SASMEX planned to test the new alarms Monday afternoon and notified citizens so they would be prepared for the drill, but when the alarms sounded in the morning, the team knew something was wrong.
The alarms sounded just before noon on Monday, prompting multiple citizens out of their homes. Moments after the alarm sounded, a 7.6 magnitude earthquake hit the city of Michoacan, right outside the city of Guadalajara in southwest Mexico.
This is the third time Mexico has endured an earthquake on Sep. 19, the first being in 1985 which killed over 5,000 civilians, and the second in 2017 killing around 350.
There were two reported deaths after Monday’s earthquake. According to NBC, a woman died after getting caught under falling structures near Manzanillo and there have been no details reported on the second death. There were also reports of damage to many buildings and cars due to the rumbling.

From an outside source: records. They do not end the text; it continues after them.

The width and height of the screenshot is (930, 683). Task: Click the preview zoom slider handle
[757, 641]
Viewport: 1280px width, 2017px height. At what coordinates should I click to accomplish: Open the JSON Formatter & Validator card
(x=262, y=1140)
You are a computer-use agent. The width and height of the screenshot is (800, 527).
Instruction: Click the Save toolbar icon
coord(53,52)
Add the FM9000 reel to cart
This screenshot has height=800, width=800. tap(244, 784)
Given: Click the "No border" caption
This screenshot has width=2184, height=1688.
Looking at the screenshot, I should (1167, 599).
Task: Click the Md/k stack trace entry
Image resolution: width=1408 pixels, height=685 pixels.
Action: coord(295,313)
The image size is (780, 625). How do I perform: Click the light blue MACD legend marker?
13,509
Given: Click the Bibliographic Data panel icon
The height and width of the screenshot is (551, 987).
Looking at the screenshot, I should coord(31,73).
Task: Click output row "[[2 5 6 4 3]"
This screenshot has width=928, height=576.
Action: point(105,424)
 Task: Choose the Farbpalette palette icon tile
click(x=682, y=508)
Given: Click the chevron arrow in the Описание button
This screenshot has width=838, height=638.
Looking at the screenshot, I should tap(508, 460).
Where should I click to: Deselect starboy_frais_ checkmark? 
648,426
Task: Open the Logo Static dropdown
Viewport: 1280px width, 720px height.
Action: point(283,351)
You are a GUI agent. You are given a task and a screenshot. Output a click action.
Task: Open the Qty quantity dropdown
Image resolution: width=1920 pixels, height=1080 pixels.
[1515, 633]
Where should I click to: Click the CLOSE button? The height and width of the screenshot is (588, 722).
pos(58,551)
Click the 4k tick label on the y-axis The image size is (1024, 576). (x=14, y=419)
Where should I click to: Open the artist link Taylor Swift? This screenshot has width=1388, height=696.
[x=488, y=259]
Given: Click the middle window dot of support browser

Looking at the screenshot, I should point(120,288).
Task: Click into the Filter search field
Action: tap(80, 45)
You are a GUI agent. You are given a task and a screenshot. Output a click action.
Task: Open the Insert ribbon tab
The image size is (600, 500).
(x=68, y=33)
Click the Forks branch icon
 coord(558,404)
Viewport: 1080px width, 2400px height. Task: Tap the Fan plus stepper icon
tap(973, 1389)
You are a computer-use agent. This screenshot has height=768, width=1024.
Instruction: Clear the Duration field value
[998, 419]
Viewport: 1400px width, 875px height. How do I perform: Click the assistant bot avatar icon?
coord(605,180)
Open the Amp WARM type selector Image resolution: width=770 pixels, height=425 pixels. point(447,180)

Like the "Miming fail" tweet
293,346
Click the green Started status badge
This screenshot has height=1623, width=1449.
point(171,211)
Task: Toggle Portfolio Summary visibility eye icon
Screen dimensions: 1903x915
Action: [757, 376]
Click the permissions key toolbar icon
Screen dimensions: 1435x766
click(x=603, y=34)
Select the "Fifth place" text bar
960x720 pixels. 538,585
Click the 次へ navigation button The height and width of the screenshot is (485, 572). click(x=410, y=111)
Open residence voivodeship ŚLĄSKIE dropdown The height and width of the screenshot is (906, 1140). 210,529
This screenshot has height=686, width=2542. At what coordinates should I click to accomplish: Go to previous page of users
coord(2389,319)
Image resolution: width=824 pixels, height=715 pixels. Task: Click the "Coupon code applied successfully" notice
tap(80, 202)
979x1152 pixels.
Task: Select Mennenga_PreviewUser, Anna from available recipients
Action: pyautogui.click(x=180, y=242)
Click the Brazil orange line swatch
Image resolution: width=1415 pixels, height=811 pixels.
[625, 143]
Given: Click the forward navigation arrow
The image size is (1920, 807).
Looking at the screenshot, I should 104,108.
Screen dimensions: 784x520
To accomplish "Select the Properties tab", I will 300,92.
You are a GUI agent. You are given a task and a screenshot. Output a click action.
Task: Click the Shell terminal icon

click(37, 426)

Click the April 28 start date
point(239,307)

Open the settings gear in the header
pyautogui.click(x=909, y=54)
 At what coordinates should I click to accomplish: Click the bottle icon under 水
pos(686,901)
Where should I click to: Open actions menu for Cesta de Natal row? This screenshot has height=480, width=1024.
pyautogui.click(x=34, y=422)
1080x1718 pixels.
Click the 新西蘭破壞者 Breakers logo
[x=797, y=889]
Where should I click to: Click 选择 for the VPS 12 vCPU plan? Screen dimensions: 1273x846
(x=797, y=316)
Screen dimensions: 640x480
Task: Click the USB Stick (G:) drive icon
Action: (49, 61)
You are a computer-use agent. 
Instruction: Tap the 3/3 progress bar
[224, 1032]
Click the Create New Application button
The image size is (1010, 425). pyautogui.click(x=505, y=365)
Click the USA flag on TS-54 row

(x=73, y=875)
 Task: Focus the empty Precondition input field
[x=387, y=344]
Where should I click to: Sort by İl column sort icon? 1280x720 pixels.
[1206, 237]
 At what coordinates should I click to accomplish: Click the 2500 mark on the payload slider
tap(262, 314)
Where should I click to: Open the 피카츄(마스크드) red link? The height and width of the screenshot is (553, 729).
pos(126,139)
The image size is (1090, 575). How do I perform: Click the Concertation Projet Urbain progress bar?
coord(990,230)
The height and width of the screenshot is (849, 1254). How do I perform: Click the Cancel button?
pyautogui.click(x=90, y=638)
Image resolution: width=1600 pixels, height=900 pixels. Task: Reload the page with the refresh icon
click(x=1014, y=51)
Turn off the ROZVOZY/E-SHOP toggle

Due to the high magnitude of the earthquake and it hitting the coast of Mexico, tsunami warnings were issued and encouraged people to get to high ground. There have been no tsunami waves reported.
According to the LA Times there has been speculation by the citizens of Mexico deeming that day cursed in Mexican history. This incident has a lot of people wondering if there is any correlation between September 19th and earthquakes in Mexico, seeing that this is the third time it has happened in forty years.
Point Loma Nazarene University biology professor Walter Cho shared his perspective on the deemed “cursed” day.
“Earthquakes are basically a release of energy between tectonic plates that make up the surface of the earth, so the fact that you have three earthquakes in the same place on the same day across forty years is really just a coincidence,” Cho said.
Cho also touched on how it is possible that some individuals, especially those living in areas of frequent seismic activity, may have gotten a little too comfortable due to the lack of earthquakes in recent years.
“It is possible that people may have become complacent, you know, everyone talks about the big one [earthquake] that’s supposed to come but, according to models, it’s overdue, there is this build up of energy that will probably be released at some point,” Cho said.
Although there is worry about that energy being released soon, Cho brought up the factor of geological time scales.
“One year, 10 years, 100 years, it’s all so small because it’s a really long time scale so it could really happen at any point and we don’t really know yet. We do have early warning systems that try to let us know which is built up by the US Geological Survey, and these systems try to get that information to us like the new alert system did in Mexico,” Cho said.
With San Diego being the city with the largest fault line in California, there are certain things citizens should be aware of in case an earthquake does occur.
“Where we live, because we are on the coast, the other associated threat that comes with earthquakes is tsunamis, which are massive waves formed by displacement in the ocean, often caused by quakes in which the best effort of finding safety would be to get away from the coast and to get up high,” Cho said.